(Stored items)
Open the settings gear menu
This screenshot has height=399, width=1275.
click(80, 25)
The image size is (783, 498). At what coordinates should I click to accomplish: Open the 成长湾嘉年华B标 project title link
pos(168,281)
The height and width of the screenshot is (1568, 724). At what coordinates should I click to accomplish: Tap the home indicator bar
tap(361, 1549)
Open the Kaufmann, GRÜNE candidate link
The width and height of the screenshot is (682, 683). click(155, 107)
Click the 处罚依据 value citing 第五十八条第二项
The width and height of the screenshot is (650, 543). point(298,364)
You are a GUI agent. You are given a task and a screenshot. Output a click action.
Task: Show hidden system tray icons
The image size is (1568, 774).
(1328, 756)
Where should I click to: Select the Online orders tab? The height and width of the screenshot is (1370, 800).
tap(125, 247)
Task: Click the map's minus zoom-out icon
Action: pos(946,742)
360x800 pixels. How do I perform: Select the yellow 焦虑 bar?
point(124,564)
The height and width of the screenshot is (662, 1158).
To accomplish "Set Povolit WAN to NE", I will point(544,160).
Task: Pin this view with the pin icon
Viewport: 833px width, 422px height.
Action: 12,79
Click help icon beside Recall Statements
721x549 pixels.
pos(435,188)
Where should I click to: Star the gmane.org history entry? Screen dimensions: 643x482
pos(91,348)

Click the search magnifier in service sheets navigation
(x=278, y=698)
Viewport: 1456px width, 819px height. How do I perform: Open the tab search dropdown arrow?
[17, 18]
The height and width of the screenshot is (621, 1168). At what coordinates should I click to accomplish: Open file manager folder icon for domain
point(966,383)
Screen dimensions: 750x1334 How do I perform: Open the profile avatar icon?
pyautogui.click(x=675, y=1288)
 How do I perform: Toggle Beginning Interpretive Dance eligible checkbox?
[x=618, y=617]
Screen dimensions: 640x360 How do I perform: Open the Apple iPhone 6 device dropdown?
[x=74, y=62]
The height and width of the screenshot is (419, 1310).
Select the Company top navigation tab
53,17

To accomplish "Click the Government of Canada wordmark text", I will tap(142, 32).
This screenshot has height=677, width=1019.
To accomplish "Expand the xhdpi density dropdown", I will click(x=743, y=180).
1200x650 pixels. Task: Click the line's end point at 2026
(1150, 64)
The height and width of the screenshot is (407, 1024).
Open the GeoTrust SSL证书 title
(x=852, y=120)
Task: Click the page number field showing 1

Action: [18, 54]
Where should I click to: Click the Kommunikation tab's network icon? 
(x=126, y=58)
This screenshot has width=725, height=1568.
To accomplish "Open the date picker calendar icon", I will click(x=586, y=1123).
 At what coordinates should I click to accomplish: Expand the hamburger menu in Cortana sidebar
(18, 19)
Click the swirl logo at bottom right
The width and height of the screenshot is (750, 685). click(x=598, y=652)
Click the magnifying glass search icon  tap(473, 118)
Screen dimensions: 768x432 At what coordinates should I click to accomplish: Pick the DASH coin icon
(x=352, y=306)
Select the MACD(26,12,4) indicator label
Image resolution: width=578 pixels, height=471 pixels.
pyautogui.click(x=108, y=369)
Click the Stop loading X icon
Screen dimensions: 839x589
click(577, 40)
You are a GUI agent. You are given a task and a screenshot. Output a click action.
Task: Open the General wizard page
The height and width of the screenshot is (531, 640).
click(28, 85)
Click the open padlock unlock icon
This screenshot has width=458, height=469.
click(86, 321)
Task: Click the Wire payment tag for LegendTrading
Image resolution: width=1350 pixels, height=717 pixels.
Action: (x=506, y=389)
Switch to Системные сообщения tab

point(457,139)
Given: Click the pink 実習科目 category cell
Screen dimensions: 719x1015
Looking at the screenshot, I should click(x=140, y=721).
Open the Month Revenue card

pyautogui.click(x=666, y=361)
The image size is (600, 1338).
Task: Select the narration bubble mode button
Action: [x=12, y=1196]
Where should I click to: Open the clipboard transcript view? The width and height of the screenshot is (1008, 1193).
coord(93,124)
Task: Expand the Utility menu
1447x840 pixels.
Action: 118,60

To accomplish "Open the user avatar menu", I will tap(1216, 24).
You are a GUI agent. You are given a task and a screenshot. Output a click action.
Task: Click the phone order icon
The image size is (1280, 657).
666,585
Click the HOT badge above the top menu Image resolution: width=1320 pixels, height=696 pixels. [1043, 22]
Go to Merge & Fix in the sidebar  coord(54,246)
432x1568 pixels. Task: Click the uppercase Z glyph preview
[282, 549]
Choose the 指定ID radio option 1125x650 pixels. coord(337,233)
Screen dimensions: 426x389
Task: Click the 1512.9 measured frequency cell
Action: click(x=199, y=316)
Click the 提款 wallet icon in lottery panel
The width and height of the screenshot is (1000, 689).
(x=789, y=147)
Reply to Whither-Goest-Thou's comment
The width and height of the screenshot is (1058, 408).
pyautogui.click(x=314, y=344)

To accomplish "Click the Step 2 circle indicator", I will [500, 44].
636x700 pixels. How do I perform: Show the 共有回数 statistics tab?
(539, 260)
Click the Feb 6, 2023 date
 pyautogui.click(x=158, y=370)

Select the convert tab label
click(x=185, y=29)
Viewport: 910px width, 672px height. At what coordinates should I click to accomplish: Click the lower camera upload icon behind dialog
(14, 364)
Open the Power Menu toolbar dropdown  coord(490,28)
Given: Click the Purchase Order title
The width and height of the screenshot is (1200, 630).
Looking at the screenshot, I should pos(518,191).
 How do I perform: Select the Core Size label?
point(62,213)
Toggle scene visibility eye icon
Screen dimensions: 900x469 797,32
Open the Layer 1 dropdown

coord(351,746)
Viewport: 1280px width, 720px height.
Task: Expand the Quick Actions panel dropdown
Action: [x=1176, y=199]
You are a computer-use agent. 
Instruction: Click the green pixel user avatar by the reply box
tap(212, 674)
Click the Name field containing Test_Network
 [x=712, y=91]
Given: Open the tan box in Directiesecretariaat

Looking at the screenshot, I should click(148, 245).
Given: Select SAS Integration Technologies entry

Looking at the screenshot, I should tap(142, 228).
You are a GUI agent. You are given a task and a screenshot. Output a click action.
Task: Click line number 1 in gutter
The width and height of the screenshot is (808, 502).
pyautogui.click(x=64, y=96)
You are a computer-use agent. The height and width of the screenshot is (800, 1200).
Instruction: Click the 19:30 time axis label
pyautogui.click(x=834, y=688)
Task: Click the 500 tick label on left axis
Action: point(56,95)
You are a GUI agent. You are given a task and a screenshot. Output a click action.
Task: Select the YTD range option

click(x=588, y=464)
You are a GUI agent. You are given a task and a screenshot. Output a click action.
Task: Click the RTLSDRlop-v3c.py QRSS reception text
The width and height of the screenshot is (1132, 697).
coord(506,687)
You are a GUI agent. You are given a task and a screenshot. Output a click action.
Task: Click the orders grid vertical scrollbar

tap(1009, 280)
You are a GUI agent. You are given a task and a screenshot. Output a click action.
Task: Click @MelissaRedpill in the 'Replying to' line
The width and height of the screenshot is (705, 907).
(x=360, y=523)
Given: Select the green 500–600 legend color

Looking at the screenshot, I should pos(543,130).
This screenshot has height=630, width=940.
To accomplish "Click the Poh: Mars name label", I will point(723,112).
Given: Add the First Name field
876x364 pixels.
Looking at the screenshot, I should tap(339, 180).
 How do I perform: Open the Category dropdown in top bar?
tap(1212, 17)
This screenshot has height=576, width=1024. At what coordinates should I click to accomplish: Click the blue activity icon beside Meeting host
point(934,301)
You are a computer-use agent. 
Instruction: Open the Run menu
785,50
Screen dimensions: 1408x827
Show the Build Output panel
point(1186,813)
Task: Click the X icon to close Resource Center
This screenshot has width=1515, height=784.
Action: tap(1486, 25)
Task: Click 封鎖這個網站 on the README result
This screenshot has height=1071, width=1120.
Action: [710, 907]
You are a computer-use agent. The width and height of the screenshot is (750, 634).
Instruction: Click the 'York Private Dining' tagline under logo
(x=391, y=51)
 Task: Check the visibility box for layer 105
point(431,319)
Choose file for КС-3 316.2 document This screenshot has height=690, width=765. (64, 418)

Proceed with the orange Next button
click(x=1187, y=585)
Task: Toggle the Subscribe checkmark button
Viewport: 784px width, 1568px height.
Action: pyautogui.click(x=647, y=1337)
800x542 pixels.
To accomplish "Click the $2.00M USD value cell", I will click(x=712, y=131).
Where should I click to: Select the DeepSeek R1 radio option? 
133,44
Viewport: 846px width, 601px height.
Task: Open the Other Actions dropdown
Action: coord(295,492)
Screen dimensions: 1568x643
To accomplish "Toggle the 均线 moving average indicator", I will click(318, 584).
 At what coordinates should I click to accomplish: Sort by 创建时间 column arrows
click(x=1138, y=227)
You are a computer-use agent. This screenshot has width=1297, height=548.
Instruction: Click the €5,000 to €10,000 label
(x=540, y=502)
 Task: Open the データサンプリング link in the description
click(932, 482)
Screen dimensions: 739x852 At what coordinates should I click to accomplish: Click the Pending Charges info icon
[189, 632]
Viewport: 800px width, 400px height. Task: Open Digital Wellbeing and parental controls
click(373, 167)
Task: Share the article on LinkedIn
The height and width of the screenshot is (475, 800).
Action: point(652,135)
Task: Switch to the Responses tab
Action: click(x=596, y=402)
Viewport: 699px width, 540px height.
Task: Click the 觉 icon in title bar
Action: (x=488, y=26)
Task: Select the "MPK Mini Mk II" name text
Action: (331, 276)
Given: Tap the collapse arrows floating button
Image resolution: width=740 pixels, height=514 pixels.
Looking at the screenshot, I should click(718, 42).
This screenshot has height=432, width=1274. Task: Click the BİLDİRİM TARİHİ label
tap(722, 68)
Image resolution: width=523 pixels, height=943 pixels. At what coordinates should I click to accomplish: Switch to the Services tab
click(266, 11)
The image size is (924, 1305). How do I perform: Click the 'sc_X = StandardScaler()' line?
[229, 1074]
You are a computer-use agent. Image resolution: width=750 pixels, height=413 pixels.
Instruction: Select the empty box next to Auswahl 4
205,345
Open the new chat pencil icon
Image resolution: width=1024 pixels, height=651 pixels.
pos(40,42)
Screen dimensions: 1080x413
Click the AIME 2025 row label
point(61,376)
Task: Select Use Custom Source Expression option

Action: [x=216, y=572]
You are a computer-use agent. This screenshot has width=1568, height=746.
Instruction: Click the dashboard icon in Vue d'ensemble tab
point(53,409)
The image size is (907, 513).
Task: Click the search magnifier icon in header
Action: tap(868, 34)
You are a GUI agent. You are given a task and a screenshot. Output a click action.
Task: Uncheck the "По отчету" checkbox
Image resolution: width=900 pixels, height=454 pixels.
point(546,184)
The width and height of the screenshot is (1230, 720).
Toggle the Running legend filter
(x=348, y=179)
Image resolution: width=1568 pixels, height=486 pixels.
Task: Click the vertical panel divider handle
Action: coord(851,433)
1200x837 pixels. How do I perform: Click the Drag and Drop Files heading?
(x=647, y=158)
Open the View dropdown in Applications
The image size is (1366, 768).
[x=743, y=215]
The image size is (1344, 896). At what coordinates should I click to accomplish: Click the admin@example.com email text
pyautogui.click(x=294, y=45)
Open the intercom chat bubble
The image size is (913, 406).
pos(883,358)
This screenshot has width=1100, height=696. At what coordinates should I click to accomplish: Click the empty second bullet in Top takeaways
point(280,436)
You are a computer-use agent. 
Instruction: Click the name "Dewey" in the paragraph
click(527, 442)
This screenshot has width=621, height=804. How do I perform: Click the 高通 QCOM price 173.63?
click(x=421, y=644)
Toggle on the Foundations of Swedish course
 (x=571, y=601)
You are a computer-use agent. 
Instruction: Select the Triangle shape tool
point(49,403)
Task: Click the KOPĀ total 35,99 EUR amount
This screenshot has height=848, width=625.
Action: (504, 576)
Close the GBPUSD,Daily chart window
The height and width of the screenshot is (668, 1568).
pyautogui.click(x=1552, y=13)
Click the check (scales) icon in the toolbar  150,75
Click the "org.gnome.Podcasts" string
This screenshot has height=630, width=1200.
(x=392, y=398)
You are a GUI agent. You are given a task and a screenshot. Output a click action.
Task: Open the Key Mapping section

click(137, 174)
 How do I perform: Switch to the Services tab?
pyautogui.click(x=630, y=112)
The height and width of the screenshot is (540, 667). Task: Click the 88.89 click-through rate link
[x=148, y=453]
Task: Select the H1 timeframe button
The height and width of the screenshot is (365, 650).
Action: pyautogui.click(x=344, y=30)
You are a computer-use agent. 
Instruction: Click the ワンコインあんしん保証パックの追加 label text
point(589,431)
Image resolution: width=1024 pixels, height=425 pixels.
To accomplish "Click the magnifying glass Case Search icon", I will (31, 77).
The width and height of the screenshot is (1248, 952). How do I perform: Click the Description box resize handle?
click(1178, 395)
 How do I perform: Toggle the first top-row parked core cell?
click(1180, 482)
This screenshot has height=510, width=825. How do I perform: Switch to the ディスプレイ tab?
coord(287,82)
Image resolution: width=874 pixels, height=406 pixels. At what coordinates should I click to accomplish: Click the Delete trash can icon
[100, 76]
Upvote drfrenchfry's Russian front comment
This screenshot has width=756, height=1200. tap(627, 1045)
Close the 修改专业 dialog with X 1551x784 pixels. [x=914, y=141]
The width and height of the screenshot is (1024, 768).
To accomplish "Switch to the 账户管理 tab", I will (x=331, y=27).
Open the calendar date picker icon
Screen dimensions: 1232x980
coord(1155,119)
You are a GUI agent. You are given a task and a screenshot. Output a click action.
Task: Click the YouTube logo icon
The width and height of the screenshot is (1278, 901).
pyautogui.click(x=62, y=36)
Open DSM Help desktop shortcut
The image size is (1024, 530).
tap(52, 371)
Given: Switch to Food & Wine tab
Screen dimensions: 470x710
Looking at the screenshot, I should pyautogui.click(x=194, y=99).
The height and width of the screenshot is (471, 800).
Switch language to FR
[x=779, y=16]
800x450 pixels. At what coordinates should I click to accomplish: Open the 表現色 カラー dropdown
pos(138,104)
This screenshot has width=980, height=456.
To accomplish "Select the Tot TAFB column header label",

> [About this exercise] Please go line by line through the records above, copying each one that holds the string "magnifying".

> [Expected answer]
Click the magnifying glass search icon  tap(473, 118)
To accomplish "Click the magnifying glass Case Search icon", I will (31, 77).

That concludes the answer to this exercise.